May 10, 2017
By: Michael Feldman
NVIDIA has reported Q1 revenue of $1.94 billion, buoyed by record datacenter sales of $409 million. The datacenter business has been growing by leaps and bounds for the graphics chipmaker, thanks largely to the rapidly expanding market for high GPUs in deep learning.
Revenue for the first quarter (Q1 FY18) beat analyst estimates and represents a 48 percent increase from last year at this time. Even more encouraging was net income, which amounted to $507 million for the quarter. That’s more than twice that reported for the first quarter in 2016. All of which is fueling hopes that NVIDIA’s remarkable performance in 2016 was not just a fluke.
Source: NVIDIA
Without a doubt, NVIDIA’s fastest growing segment is the datacenter business, which includes traditional high performance computing (HPC), deep learning, and data analytics. Just one year ago, datacenter sales were $143 million for the quarter, or about 11.0 percent of the company’s business. This quarter’s $409 million figure represents 21.1 percent of NVIDIA’s revenue over the last three months. The largest segment for the GPU-maker continues to be gaming – it earned a little over $1.0 billion for the quarter – but its dominance is slowly being whittled away as datacenter sales accelerate.

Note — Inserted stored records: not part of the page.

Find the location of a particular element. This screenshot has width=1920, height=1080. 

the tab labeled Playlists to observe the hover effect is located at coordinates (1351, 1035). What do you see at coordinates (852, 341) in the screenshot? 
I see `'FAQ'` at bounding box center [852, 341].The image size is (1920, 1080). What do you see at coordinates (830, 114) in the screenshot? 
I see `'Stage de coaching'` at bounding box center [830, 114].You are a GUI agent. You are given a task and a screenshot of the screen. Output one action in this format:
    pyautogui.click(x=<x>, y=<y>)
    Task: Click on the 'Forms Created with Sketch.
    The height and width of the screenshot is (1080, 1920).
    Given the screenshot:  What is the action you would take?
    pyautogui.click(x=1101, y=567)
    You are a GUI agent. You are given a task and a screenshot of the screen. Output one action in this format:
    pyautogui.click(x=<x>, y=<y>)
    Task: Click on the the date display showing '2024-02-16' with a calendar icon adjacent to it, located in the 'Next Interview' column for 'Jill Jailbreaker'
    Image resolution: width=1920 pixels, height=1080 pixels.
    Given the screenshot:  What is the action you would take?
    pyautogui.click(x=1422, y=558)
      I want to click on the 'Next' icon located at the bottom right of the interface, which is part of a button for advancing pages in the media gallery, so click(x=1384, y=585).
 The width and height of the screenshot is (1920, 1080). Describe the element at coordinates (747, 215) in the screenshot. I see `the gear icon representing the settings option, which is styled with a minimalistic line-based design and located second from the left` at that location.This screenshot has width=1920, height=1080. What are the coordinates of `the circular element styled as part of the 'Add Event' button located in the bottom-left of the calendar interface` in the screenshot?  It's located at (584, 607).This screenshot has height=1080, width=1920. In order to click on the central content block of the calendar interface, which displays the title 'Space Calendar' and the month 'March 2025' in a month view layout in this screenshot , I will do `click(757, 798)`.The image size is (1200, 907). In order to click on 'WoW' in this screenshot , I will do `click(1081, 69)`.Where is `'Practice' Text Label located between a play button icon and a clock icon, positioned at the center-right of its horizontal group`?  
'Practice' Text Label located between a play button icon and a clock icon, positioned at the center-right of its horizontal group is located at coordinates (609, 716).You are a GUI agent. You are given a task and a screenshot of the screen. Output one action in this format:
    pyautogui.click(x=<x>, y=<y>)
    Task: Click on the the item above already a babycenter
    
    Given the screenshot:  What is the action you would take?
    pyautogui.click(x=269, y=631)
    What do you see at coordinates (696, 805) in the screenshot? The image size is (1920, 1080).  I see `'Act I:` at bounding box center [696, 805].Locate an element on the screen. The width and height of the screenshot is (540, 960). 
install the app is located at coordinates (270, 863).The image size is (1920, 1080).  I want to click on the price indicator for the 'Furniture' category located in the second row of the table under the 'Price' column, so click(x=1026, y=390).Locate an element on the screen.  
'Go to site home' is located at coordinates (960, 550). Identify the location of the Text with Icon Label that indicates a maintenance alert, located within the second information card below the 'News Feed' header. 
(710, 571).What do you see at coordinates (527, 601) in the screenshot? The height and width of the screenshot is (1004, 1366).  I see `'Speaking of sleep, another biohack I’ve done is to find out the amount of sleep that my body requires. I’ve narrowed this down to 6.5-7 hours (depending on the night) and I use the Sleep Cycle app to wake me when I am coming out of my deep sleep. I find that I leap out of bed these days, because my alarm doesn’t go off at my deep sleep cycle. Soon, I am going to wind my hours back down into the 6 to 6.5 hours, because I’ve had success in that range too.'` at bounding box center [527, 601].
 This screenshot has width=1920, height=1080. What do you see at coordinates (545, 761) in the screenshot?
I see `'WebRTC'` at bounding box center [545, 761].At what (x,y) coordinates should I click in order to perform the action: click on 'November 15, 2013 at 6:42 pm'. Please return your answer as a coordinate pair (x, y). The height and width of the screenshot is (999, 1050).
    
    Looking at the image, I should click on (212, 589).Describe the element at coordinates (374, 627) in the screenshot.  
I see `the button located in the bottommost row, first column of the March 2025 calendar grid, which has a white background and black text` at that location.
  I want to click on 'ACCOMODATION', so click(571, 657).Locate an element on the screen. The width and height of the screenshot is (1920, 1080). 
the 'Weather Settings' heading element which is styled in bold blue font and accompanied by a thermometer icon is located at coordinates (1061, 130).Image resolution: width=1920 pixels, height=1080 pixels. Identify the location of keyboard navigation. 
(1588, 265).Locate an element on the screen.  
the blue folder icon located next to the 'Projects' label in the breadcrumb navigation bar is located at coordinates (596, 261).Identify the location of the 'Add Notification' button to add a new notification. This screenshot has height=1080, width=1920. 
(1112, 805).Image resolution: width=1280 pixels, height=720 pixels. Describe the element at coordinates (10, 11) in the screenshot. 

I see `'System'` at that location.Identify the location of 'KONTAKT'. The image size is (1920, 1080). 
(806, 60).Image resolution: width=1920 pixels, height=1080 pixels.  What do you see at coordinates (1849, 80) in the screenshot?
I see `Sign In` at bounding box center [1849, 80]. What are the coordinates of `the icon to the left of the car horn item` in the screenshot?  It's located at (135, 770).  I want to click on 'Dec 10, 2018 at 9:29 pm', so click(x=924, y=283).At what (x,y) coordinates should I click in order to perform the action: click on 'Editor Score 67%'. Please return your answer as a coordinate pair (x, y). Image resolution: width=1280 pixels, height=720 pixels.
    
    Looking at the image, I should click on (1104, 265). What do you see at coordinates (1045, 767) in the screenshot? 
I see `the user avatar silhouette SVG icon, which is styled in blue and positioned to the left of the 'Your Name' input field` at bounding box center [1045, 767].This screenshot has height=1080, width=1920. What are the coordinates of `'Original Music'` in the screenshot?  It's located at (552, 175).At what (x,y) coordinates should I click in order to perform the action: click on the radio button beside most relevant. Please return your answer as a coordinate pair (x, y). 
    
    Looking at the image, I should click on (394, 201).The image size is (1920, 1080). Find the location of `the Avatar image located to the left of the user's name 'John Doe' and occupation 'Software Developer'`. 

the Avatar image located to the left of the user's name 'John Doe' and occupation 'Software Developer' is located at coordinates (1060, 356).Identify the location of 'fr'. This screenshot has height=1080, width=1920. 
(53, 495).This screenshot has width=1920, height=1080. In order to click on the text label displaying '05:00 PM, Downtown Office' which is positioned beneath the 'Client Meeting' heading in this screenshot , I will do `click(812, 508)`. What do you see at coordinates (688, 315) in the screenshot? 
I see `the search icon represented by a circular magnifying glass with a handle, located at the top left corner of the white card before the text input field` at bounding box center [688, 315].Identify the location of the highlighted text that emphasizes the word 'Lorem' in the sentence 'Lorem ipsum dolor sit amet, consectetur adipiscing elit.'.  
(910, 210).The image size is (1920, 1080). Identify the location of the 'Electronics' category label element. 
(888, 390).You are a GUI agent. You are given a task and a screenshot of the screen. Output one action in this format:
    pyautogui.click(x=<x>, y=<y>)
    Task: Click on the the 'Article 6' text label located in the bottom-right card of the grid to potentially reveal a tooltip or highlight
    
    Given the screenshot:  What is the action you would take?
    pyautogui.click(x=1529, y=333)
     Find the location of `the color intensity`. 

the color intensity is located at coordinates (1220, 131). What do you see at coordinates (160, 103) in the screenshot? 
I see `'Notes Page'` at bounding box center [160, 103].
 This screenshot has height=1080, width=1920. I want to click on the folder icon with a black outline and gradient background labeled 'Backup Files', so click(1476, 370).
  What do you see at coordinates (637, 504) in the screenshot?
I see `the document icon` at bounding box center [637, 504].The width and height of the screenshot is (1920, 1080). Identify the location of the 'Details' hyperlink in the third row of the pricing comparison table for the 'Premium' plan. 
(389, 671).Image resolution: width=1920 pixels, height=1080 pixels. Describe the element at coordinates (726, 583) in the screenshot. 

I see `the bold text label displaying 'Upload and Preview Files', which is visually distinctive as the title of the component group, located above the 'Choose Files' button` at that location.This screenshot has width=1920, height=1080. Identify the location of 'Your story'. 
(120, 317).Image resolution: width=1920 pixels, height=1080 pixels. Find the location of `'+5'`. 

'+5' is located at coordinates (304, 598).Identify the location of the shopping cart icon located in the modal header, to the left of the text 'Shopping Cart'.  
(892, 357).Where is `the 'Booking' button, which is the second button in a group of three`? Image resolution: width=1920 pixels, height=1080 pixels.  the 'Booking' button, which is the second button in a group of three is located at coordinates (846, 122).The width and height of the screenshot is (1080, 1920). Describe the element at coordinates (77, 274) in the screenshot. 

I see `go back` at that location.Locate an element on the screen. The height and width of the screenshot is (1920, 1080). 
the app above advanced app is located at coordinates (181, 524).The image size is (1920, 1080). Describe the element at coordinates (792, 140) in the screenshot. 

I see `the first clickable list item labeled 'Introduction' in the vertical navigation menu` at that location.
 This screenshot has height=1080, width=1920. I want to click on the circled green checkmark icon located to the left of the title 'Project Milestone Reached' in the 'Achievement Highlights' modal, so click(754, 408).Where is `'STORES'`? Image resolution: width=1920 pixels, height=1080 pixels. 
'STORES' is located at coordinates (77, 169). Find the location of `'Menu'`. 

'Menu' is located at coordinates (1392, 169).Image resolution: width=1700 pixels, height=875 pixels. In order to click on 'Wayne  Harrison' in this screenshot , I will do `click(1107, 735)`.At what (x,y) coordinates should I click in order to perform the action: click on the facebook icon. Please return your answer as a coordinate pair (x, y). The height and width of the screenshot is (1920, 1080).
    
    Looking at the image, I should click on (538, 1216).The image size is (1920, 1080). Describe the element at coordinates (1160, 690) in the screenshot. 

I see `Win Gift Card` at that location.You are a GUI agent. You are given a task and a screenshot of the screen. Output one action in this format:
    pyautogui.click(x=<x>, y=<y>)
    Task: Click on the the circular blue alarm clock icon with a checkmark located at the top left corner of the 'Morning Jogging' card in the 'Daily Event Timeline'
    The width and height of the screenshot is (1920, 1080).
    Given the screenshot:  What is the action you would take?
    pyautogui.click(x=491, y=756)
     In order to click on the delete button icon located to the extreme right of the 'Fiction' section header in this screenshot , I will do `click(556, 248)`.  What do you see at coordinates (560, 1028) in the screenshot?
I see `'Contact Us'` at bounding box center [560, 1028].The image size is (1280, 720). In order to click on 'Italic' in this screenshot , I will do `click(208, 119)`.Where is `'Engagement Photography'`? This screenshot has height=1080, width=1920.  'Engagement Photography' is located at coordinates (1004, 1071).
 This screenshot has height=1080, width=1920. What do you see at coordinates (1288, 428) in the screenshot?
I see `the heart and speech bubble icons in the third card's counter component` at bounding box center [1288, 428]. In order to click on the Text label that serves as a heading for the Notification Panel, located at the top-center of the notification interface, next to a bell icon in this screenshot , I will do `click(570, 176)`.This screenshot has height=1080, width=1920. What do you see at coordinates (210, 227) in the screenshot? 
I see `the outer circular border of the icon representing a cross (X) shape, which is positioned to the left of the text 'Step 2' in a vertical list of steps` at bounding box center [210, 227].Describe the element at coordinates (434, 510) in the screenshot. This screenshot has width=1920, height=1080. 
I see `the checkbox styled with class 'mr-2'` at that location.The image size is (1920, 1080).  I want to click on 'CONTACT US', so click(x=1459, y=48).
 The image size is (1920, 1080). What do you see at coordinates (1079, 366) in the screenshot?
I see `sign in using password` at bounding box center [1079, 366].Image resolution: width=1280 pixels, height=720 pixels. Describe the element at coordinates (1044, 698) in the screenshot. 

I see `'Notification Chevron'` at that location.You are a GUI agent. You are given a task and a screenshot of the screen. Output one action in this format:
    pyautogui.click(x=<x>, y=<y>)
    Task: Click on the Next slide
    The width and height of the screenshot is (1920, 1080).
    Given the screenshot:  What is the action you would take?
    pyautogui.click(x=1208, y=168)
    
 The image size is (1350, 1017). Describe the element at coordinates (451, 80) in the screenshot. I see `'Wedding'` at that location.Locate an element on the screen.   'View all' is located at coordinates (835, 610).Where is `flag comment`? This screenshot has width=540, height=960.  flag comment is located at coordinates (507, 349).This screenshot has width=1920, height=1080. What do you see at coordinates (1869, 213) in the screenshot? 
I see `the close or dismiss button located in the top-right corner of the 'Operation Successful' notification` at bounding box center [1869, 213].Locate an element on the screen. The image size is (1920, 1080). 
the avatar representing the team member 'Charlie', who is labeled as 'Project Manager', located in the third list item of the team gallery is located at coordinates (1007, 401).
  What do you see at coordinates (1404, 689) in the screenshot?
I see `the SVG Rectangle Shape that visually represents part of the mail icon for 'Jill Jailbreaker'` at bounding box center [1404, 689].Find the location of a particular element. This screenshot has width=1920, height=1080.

NVIDIA has recorded plenty of recent wins in this area. The biggest ones include Microsoft’s adoption of the Tesla P100 and P40 GPUs for its Azure cloud; Tokyo Tech’s selection of the P100 to power its future 12.2 petaflop TSUBAME 3.0 supercomputer; Fujitsu’s plan to deliver an AI supercomputer to RIKEN using 24 DGX-1 appliances; and multiple announcements of NVIDIA Tesla GPUs being deployed in some of the biggest public clouds in world – Google, Baidu, IBM, and Tencent.
Although traditional HPC is a large and thriving sub-segment of NVIDIA’s datacenter business, it’s the deep learning piece that is fueling the double-digit growth. To keep that momentum growing, the company plans to train 100,000 additional AI developers this year through the NVIDIA Deep Learning Institute. If the company manages to do that, it would represent a 10-fold increase in the number of developers trained in 2016. More importantly, it will fuel a critical need for these developers by industry.
The strong financial report comes as the 8th annual GPU Technology Conference (GTC) kicks off on NVIDIA’s home turf here in Silicon Valley, which runs from May 8-11. The company is expecting record attendance at this week’s event, and if the recent earnings report are any indication, they will beat expectations here as well.